Terre et mer sont touchées
Le changement climatique est une réalité et les faits sont alarmants. Dans son exposé, le, Secrétaire Exécutif de l’OEDD a, par exemple, mentionné que les changements climatiques associés à la dégradation des terres peuvent causer la perte de plus de la moitié des terres arables d’ici 2030. Cela va aggraver encore plus l’insécurité alimentaire et la pauvreté, étant donné que plus de 90 % de la population africaine dépend de l’agriculture. Une autre grande partie vit, en outre, de la pêche. Cependant, comme le rappelle Mounkaila Goumandakoye, le niveau moyen des océans a connu une élévation de l’ordre de 20 cm entre 1901 et 2018 et la montée du niveau de la mer peut aller jusqu’à 5 mm par an.

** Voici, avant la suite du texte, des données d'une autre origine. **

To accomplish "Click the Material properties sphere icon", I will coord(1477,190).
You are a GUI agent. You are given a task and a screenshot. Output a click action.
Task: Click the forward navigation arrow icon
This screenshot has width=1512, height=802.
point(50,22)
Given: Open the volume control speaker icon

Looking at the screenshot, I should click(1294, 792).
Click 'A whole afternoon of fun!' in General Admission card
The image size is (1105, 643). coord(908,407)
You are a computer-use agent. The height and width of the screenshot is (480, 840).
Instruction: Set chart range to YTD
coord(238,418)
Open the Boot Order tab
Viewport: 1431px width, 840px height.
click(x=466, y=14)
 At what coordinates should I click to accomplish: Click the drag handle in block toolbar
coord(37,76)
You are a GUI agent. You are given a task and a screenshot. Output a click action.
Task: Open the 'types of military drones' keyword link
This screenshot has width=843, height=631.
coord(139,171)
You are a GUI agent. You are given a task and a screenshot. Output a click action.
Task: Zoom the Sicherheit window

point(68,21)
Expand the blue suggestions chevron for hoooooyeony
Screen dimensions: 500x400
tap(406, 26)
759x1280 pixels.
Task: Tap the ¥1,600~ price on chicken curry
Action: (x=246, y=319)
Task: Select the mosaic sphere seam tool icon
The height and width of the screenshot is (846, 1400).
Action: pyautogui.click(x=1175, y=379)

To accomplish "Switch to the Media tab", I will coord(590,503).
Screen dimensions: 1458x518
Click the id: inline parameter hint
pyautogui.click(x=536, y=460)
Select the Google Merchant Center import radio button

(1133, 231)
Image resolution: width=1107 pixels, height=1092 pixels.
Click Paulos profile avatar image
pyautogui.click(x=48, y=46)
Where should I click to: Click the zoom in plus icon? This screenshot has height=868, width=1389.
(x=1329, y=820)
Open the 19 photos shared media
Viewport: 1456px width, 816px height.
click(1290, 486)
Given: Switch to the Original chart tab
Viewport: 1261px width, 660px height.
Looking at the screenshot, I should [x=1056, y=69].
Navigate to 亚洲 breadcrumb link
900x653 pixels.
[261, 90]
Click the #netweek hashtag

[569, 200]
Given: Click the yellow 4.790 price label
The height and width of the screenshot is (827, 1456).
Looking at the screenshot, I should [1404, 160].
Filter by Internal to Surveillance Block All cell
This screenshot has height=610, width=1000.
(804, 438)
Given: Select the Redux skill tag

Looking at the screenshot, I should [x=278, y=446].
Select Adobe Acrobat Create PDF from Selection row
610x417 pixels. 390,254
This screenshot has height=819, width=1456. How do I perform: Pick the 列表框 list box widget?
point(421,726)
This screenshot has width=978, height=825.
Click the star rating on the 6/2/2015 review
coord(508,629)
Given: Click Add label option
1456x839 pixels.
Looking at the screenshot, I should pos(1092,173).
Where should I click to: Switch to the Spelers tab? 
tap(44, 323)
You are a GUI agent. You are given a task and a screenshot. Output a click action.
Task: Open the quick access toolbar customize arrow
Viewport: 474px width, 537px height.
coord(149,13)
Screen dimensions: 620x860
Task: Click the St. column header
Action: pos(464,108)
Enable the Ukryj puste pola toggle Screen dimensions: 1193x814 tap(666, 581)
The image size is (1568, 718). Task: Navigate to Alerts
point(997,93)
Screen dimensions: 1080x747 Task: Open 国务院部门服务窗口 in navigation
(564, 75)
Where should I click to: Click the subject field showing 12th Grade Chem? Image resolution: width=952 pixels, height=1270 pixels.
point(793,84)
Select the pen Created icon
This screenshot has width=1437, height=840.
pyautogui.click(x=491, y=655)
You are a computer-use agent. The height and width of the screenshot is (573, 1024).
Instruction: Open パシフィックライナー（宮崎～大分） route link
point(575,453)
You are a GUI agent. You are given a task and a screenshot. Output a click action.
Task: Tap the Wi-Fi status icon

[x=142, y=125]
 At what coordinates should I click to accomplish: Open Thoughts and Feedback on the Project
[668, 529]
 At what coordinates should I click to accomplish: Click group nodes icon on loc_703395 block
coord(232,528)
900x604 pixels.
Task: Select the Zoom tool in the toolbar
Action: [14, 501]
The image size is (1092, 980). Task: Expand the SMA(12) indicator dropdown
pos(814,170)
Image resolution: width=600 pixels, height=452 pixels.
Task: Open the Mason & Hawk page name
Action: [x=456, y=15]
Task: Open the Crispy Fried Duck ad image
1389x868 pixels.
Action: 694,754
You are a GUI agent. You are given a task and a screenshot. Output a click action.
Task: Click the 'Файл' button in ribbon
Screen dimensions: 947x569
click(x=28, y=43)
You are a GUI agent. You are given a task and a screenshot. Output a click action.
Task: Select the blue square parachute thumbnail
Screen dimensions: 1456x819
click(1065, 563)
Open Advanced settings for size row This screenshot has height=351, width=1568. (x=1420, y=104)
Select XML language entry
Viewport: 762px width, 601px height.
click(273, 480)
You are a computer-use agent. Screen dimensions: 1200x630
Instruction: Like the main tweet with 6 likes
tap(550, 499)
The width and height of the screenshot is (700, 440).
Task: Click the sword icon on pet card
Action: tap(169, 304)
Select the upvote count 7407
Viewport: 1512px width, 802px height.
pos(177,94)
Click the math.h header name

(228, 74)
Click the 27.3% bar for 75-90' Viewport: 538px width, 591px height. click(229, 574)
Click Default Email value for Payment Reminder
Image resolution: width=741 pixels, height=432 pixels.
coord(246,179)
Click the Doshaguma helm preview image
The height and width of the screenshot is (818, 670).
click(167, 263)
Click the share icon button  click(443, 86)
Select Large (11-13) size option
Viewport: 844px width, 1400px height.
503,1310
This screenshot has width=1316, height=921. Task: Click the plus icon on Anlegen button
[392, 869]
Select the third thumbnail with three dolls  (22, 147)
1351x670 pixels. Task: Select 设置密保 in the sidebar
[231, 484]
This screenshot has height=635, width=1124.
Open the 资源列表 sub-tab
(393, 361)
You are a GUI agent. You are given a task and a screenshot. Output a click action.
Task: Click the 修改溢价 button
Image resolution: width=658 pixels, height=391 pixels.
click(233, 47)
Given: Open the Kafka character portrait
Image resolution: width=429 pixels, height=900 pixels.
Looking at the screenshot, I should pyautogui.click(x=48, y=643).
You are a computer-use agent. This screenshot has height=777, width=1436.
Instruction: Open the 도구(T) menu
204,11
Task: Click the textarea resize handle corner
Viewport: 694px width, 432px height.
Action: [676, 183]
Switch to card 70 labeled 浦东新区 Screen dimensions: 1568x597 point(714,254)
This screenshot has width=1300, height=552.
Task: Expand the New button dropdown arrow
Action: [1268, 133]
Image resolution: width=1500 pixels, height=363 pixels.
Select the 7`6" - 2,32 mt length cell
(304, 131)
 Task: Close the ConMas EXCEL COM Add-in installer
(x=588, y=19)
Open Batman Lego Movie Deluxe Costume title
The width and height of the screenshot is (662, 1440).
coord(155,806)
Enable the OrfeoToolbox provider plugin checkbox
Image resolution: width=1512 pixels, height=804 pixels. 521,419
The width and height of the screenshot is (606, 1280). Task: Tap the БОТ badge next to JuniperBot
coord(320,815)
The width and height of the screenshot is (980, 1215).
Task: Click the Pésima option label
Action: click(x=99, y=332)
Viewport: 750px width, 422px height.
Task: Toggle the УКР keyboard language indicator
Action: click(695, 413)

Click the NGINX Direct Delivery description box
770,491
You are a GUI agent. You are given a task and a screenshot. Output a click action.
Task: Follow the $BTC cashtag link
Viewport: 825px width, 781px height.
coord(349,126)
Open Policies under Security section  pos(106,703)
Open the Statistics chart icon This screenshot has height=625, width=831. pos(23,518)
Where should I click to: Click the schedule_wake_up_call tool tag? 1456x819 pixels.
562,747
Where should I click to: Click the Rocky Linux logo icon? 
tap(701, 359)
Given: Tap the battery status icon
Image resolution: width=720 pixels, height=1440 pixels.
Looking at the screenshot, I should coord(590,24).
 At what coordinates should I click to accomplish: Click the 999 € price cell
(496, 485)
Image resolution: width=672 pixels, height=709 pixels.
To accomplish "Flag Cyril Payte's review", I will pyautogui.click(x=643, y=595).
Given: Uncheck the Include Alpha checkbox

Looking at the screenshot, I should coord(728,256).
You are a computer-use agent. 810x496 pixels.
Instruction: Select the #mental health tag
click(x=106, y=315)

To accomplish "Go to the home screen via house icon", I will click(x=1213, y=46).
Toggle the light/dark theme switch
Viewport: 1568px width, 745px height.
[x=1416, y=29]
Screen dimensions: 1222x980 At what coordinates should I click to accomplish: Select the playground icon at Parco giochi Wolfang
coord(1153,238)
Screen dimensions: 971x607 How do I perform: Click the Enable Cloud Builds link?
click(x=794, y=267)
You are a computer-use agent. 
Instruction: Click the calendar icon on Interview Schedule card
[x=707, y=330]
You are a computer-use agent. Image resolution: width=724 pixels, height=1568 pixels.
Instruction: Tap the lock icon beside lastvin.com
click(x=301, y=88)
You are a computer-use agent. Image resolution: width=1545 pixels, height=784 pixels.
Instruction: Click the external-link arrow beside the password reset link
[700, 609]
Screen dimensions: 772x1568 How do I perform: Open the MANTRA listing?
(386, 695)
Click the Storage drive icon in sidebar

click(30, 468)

À Madagascar, la destruction des forêts de mangrove accentue ce problème, risquant, entre autres, la destruction du littoral et de l’écosystème marin. Le Groupe d'experts intergouvernemental sur l'évolution du climat (GIEC), dans son rapport sur l’océan et la cryosphère dans le contexte du changement climatique (SROCC), relate que « les émissions de carbone provenant des activités humaines sont à l'origine du réchauffement de l’océan, de son acidification et de sa perte d'oxygène (…) Le réchauffement de l'océan affecte les organismes marins à de multiples niveaux trophiques, impactant la pêche avec des implications pour la production alimentaire et les communautés humaines. » Toujours dans ce rapport, il a été souligné que depuis 1960, au niveau mondial, les océans se sont réchauffés de l’ordre de 0,7 degrés Celsius, en moyenne. Cette augmentation de la température pourrait atteindre entre 1,3 et 3,7 °C en 2100. Mais déjà, elle provoque la fonte des calottes glaciaires, entrainant l’élévation du niveau de la mer ainsi que des phénomènes côtiers, comme les tempêtes, dont la fréquence et la violence s’intensifient. À noter qu’en deux mois, Madagascar est touché par 3 tempêtes tropicales, en l’occurrence Ana, Batsirai, Dumako et en ce moment même, l’on se prépare à l’arrivée d’Emnati.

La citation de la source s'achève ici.